President-elect Barack Obama's NASA transition team faces a tough early choice between extending the life of the aging space shuttle and accelerating its replacement.
Bush-administration plans call for grounding the shuttle by 2010 for budget and safety reasons. But congressional and industry critics worry that the expected five-year gap before the shuttle's replacement is prepared to blast off would lead to a crippling loss of program expertise and sap political support for manned space flights.
Federal, state and local lawmakers are distressed about losing thousands of jobs now associated with shuttle operations at the Kennedy Space Center in Florida. Some also point out that speedy retirement of the shuttle will force NASA to temporarily rely on Russian launches to reach the International Space Station.
Keeping the Shuttle flying is not without risks, however. An internal National Aeronautics and Space Administration study projects that extending the program until 2015 would cost up to an additional $13 billion and could increase the chances of accidents with astronauts aboard. Findings of the study, which has not yet been released, are likely to be discussed during a NASA news briefing on Wednesday.

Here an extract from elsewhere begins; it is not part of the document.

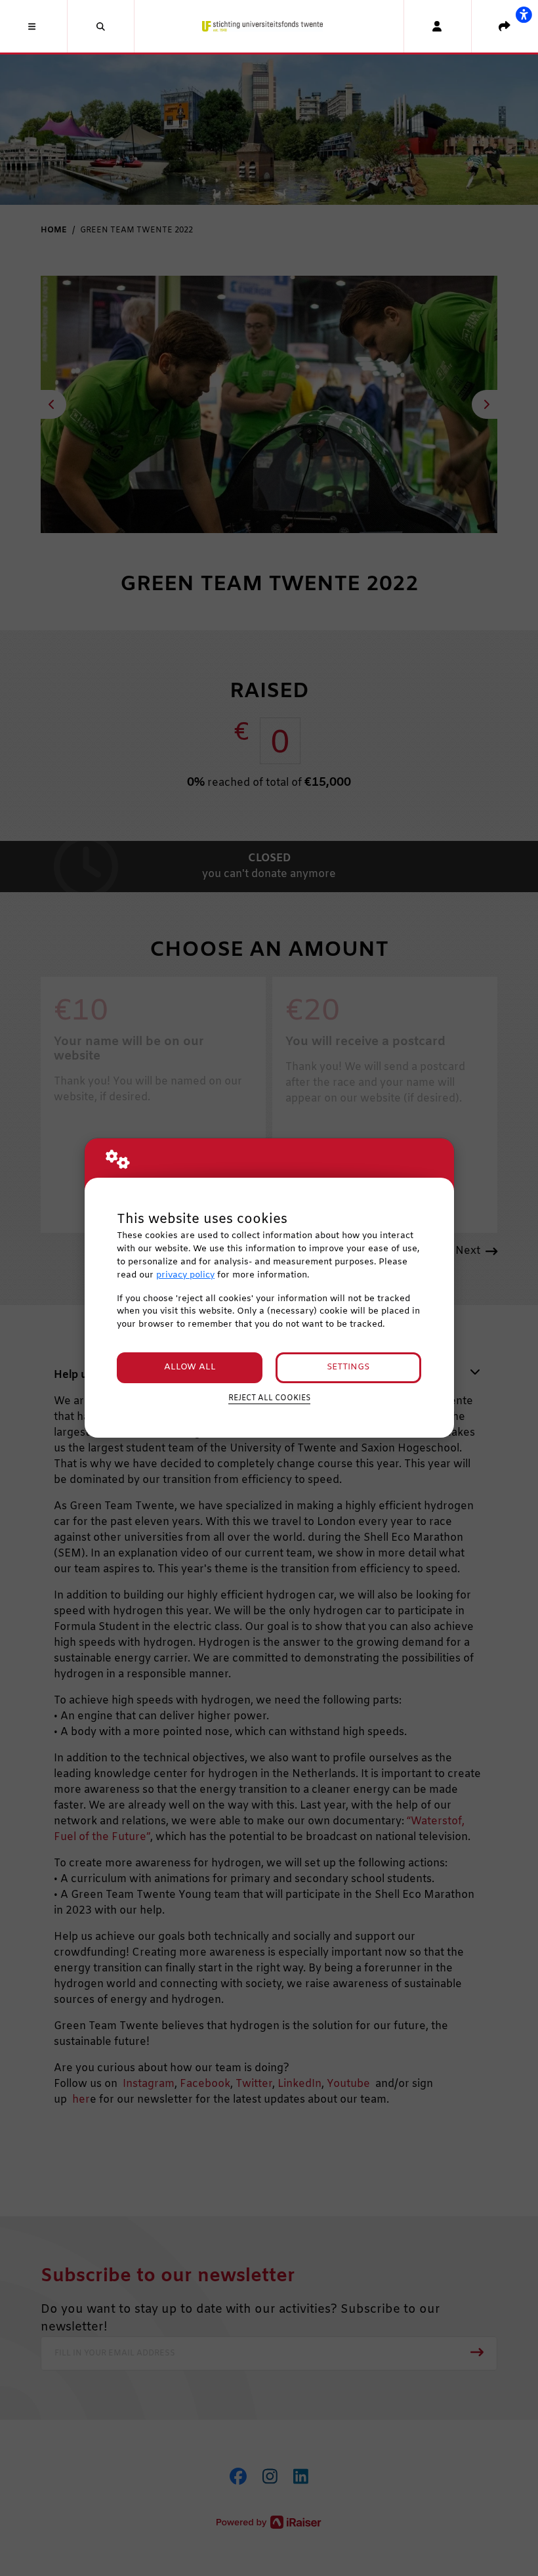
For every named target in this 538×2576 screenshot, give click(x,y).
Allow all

Stretching Shuttle operations through 2012, according to the report, would cost an extra $4.5 billion and "likely pose the lowest technical, schedule and safety risks."
NASA officials have declined to comment on specifics of the study, but on Monday an agency spokeswoman said its findings "will have to be integrated with other studies" before definitive conclusions are reached.
Obama transition-team members are weighing various options, including speeding up development of follow-on systems and keeping the shuttle flying through 2015. Transition-team members declined to comment.
The study, prepared by managers at the Johnson Space Center in Houston to help guide the incoming administration, stresses the perils involved in delaying retirement of the shuttle. Continuing shuttle launches to the International Space Station through 2015 would add as many as 15 flights and raise the "cumulative risk" of an accident to "1 in 3.2" missions, the study says.
While the risks for a particular flight won't increase, according to the study, overall risks of malfunctions, collisions with space debris and other problems increase with the number of flights. NASA previously projected the accident risk through the beginning of the next decade as roughly one in eight missions.
As a candidate, Mr. Obama proposed beefing up NASA's budget and joined other lawmakers in urging the agency to avoid any action that would preclude extending shuttle operations past 2010.
NASA Administrator Michael Griffin has clashed with the head of the Obama transition team over its sweeping questions about the agency's current plans and assumptions. Mr. Griffin has maintained that there won't be enough funding to simultaneously extend shuttle flights to 2015 while ramping up funding for the replacement program, dubbed Constellation. Current agency spending blueprints show Constellation spending jumping to roughly $6.5 billion from $3.3 billion in fiscal 2011, the same year that spending on the shuttle is slated to decline by a corresponding $3 billion.
Mr. Griffin is expected to meet with NASA managers this week to consider speeding up work on the shuttle craft's proposed replacement, a manned spacecraft dubbed Orion, along with associated rockets. On Wednesday the agency is expected to discuss tentative plans to spend more than $2 billion to accelerate flight tests and engine development. Such efforts could lead to Orion's first manned flights in 2014, a year ahead of the current schedule, according to agency and industry officials. Partly because of previous congressional cuts, current timetables to fly the Orion vehicle are a year behind the schedule established in early 2007.
Another possible shuttle alternative, which is strongly opposed by current NASA management, envisions using existing military rockets for propulsion. Proponents contend they would be more reliable and could be developed more quickly.